─── Exercise input ───
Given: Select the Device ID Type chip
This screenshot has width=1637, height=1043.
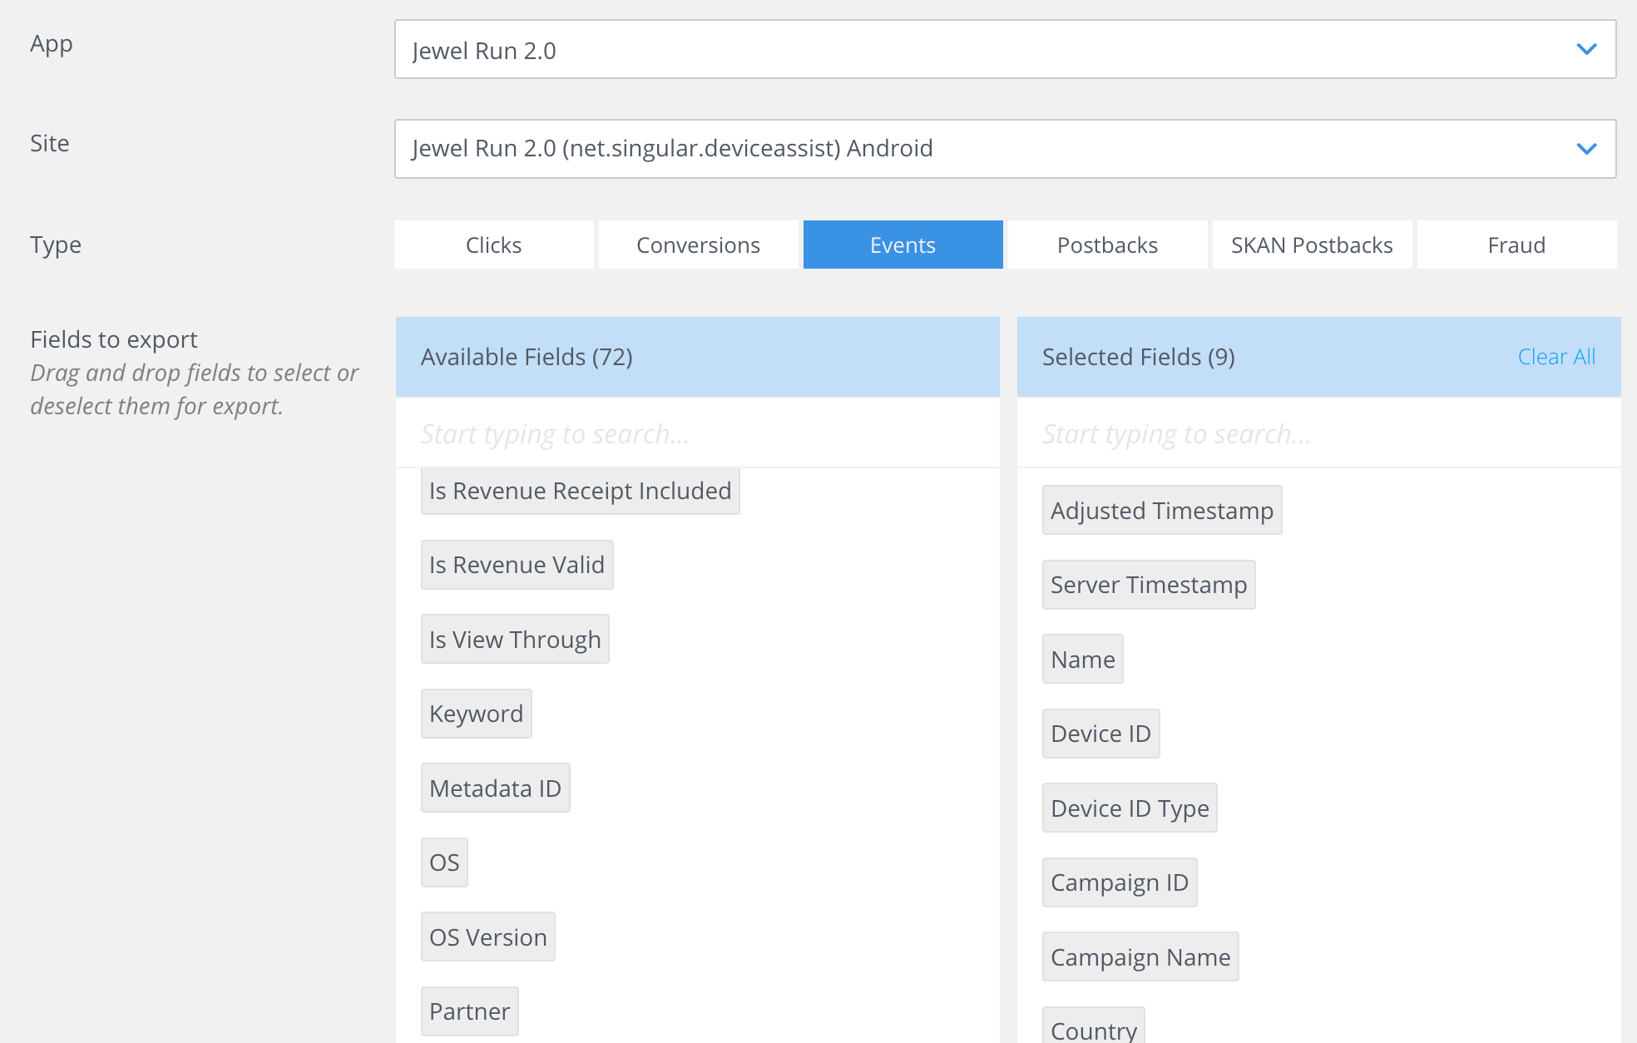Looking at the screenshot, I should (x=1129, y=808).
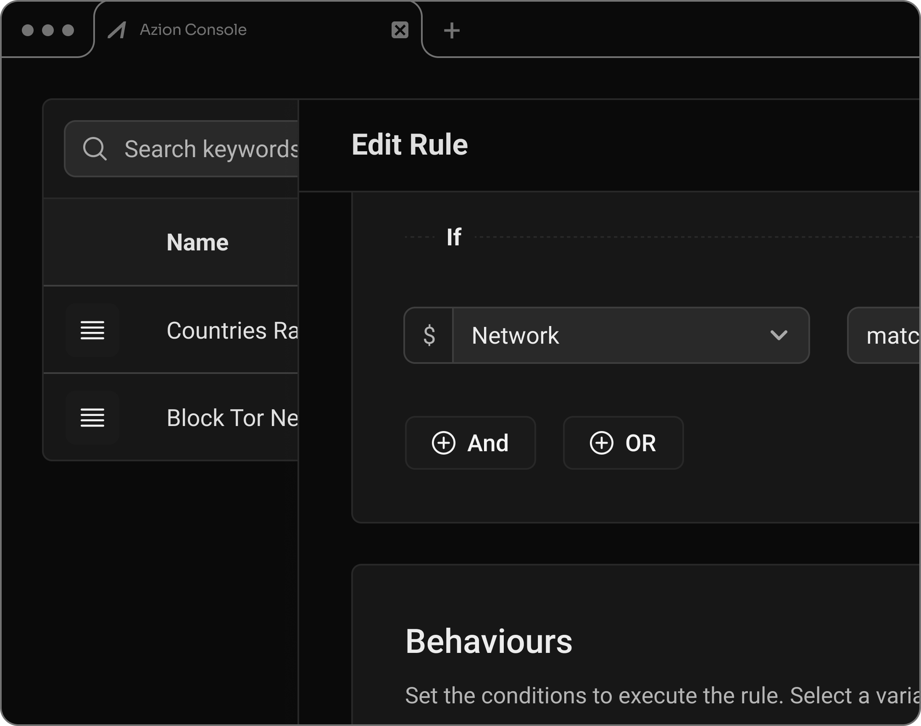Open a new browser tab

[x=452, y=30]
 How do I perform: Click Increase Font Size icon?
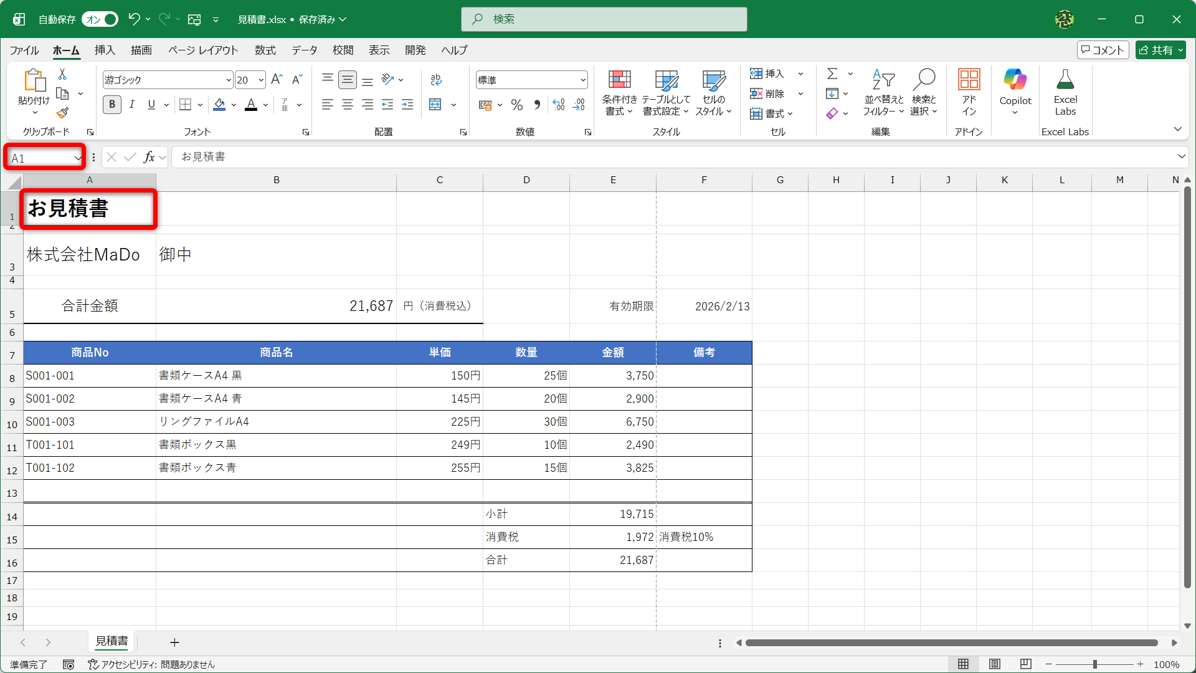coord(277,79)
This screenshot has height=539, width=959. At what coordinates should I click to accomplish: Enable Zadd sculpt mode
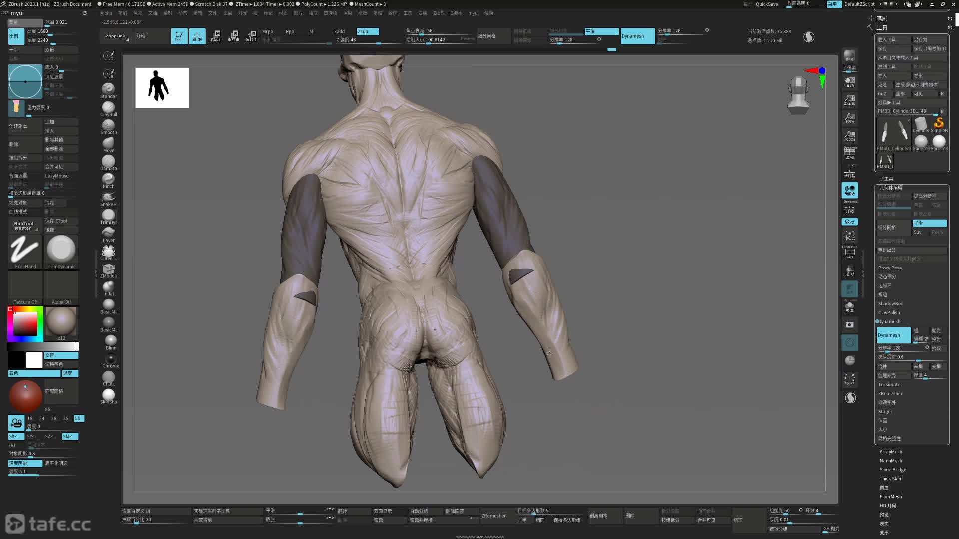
───
─── Exercise input ───
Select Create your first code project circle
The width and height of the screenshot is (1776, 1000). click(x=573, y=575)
───
─── Exercise input ───
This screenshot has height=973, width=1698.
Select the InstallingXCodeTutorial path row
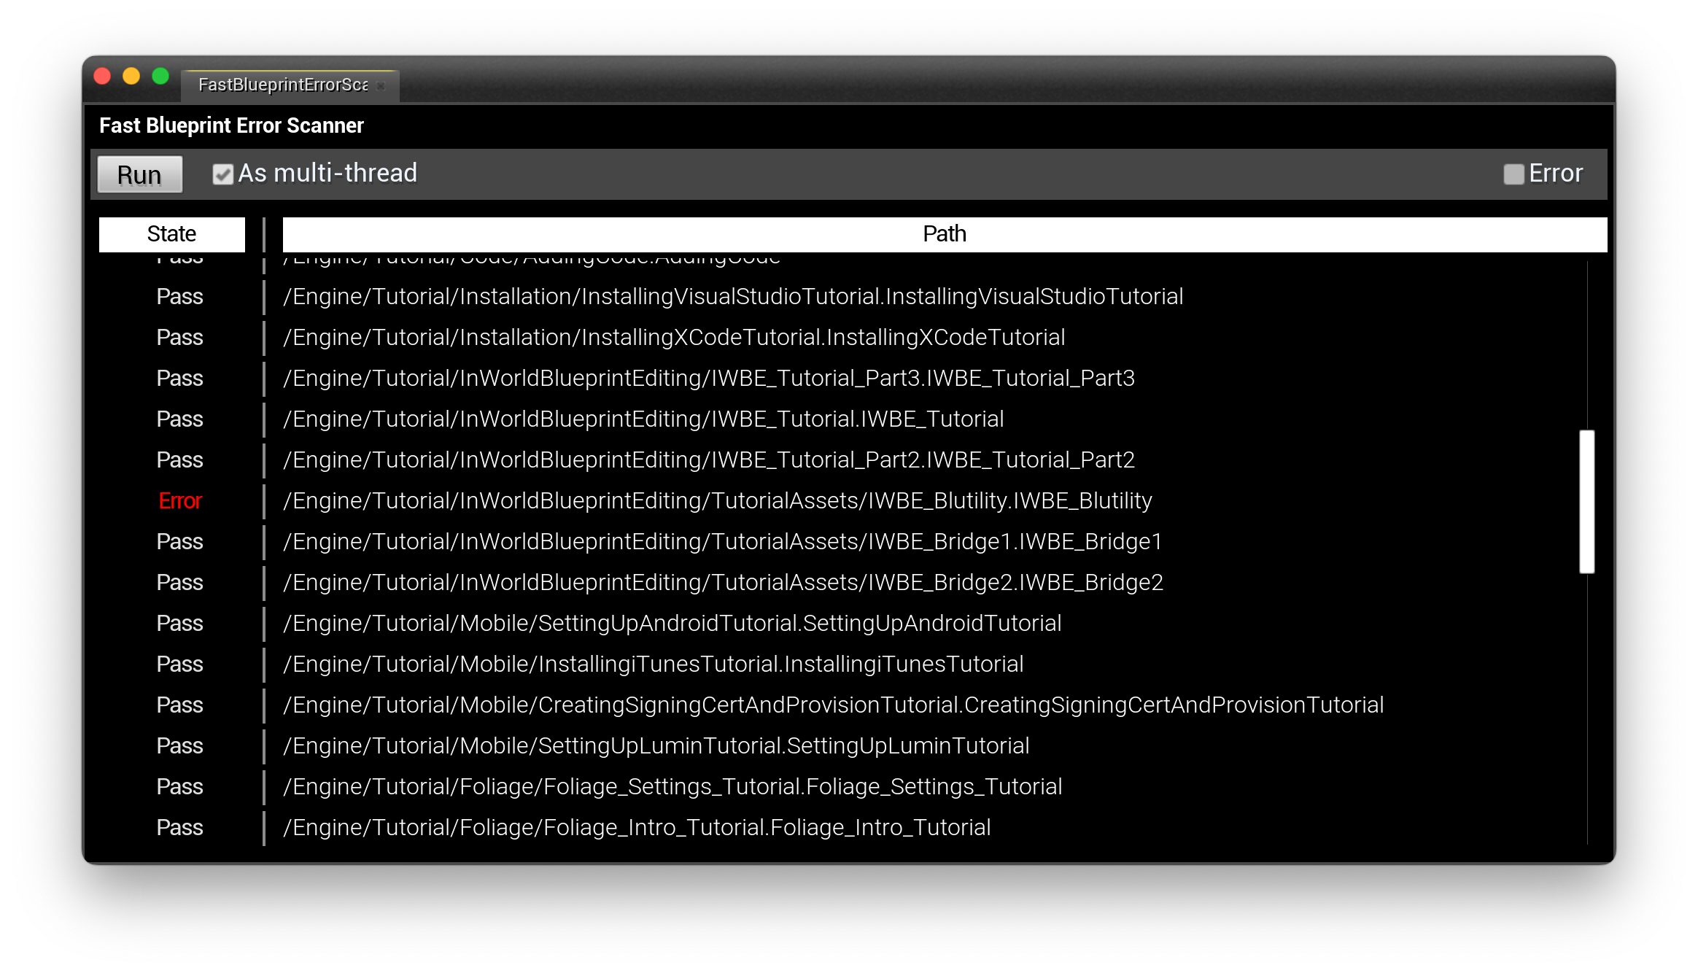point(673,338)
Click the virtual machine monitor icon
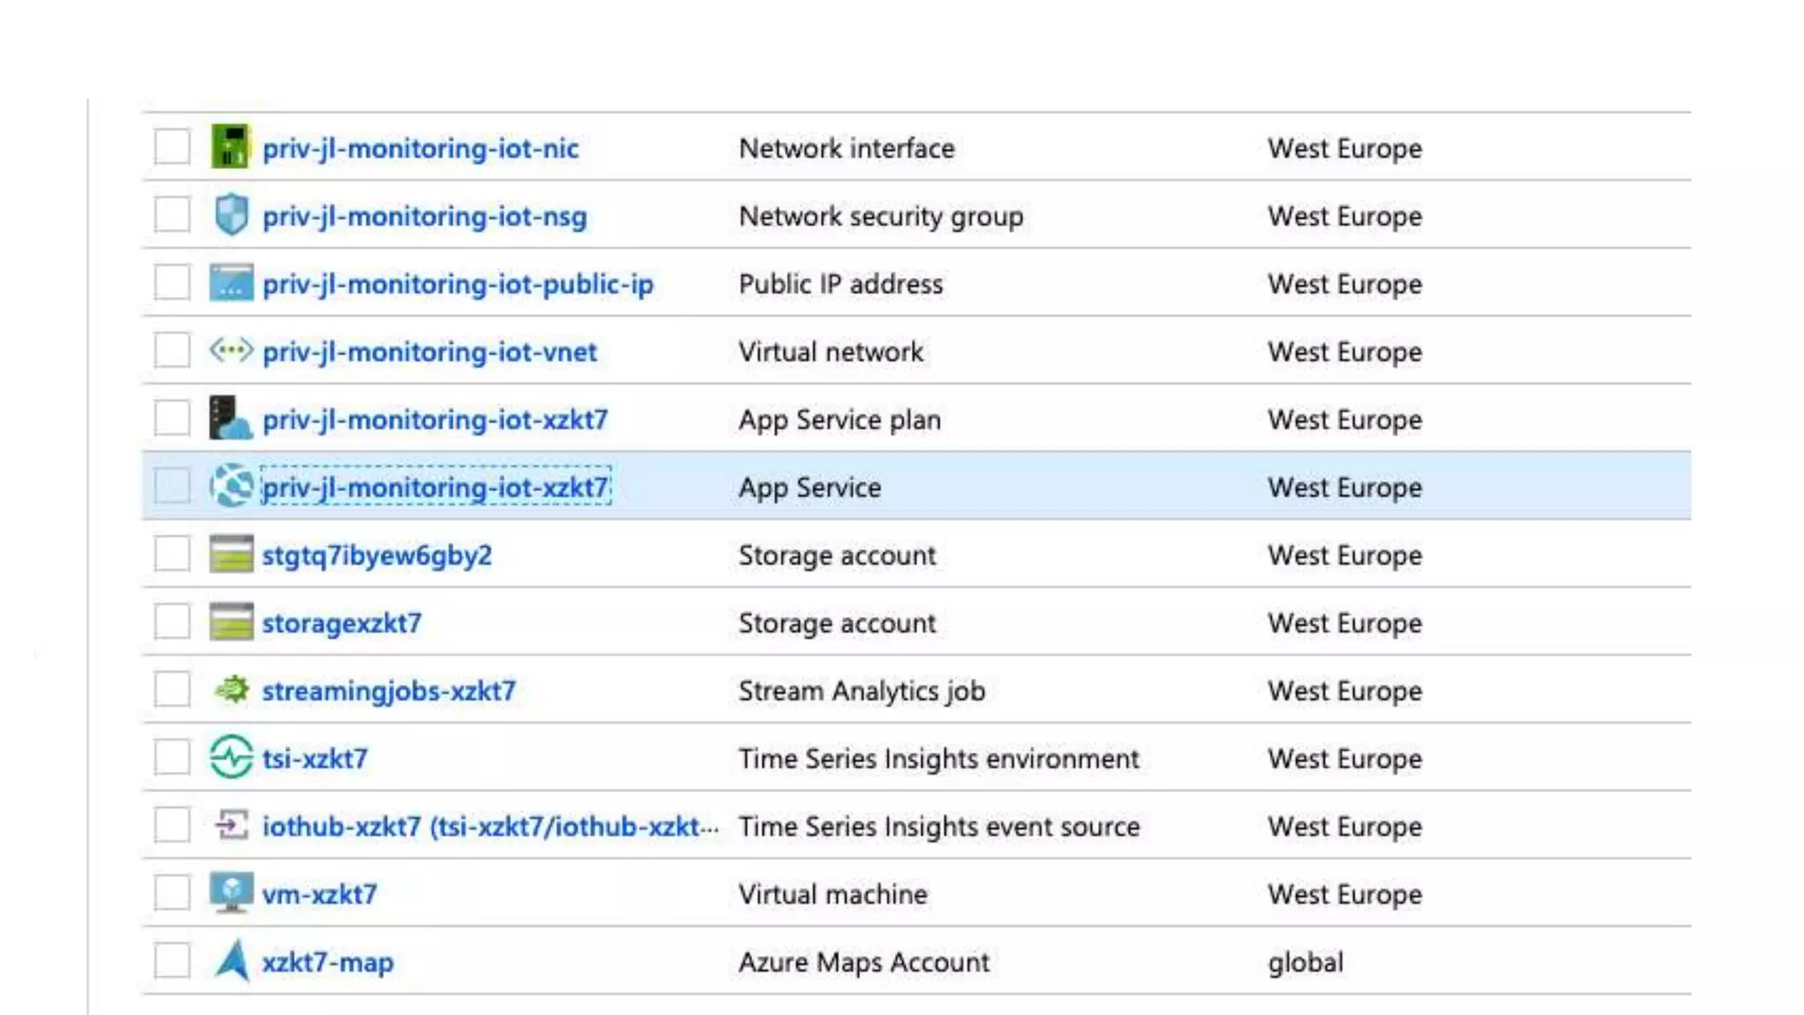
───
» Exercise prompt: Given the listing above, repeat exactly the lines starting at the one with "This screenshot has height=973, width=1698." and ending at the one with "Click the virtual machine monitor icon", inclusive, excluding pictures.

» Answer section:
This screenshot has height=973, width=1698.
Select the InstallingXCodeTutorial path row
point(673,338)
Click the virtual machine monitor icon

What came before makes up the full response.